As I played more games armed with this knowledge, unit diversity increased, and I finally realized that the game had achieved total balance. Of the 17 non-transport non-sea units, 9 saw common play and used 80% of the budget. No unit used more than 20% of the budget or more than 25% composition. That was more diversity than AWBW and AW3 ever had. Did Intelligent Systems know of this all along, or were they incredibly lucky with the tweaking? Either way, we should be thankful.

On February 2010, I rolled out the revamped tier list. Everything had changed: Tabitha was no longer a powerhouse, Forsythe was underpowered, and Waylon finally got some recognition because airports were now a standard inclusion. In a way, Tabitha's rise and subsequent fall redeemed the zone system itself, in that the COs who could micro their zone for a good payoff fared better than those who could not. Naturally, Isabella was overpowered all along.

Empty Seats

Unfortunately, by that time, the game had nothing more than a cult following. People had moved on. My AWN ladder account was idle, with the last real game occurring on July 2009 and two previous unreported games finally finished. The last tier list update, which was a minor update to the Feb. 2010 list, was in November. As the AW4 metagame was finalized, so was the game itself. I'm grateful to have been along for the entire ride.

Would AW5 ever happen? It was rumored that AW4 was funded by a French company, because the first previews were at a French game convention, and the French commercials were actually animated. Japan is currently in an economic recession, and the recent earthquake didn't do any favors. The Fire Emblem franchise is more lucrative, and AW4 was canceled in Japan, so Advance Wars has a bleak outlook unless another western company funds Intelligent Systems for one more ride. AW5 needs to happen, if only because AW4's multiplayer was so promising, though bittersweet because random wi-fi was flawed. We can only hope at this point. If Tim O'Leary is reading this, I can only hope that he contacts me if such a possibility does happen.

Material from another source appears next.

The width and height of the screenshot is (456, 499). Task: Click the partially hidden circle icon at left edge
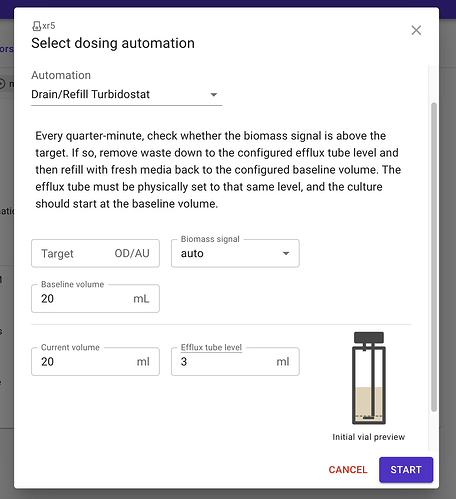point(2,84)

Did AW4 even leave a huge mark on the community? Even at launch time, none of the Advance Wars sites (including Wars World News) had transformed themselves into being the #1 AW4 hub. Almost all of them regurgitated the manual. Maybe it was because CO debating and theorytarding became obsolete in favor of playing actual games, or maybe the lesser-skilled players were being defeated into submission. Or maybe the community had devolved itself to children who preferred "competitive" Pokemon. As a result, almost all Advance Wars sites have transformed into social message boards instead of keeping up-to-date with AW4 developments. One must marvel at all these boards for such a niche franchise, but who cares about the details? People should have been playing AW4 instead of engaging in trivial talk. Who knows, maybe the sorrowful fate of Matthew Pyke could have been avoided.

Just Celebrate!

And that's what I'm here to tell you today. Celebrate the 10th anniversary of Advance Wars by doing something related to the game. Discuss it, play any one of the four games, or even watch my live stream today, which I'll be marathoning for at least 10 hours. Advance Wars was what brought us all together, and we should never forget that.

I love Advance Wars so much that I found the drive to spend many, many hours on the franchise. My article focused on my multiplayer experiences because that's what I'm known for, but I can't forget the campaign and the crazy characters that initially drew me in. Everyone has their own story, and I hope you spend some time to read the others.

Over 4000 words later, it's over! Thanks for reading.


AWN ladder: 187-8-0, +505 ELO

Wi-fi games played: 9392

Total days: 61924

Unit actions: 716075

AW1 AC score: 941 ^_^

With the DS Wifi service shutting down in May, did you ever play AW4 online?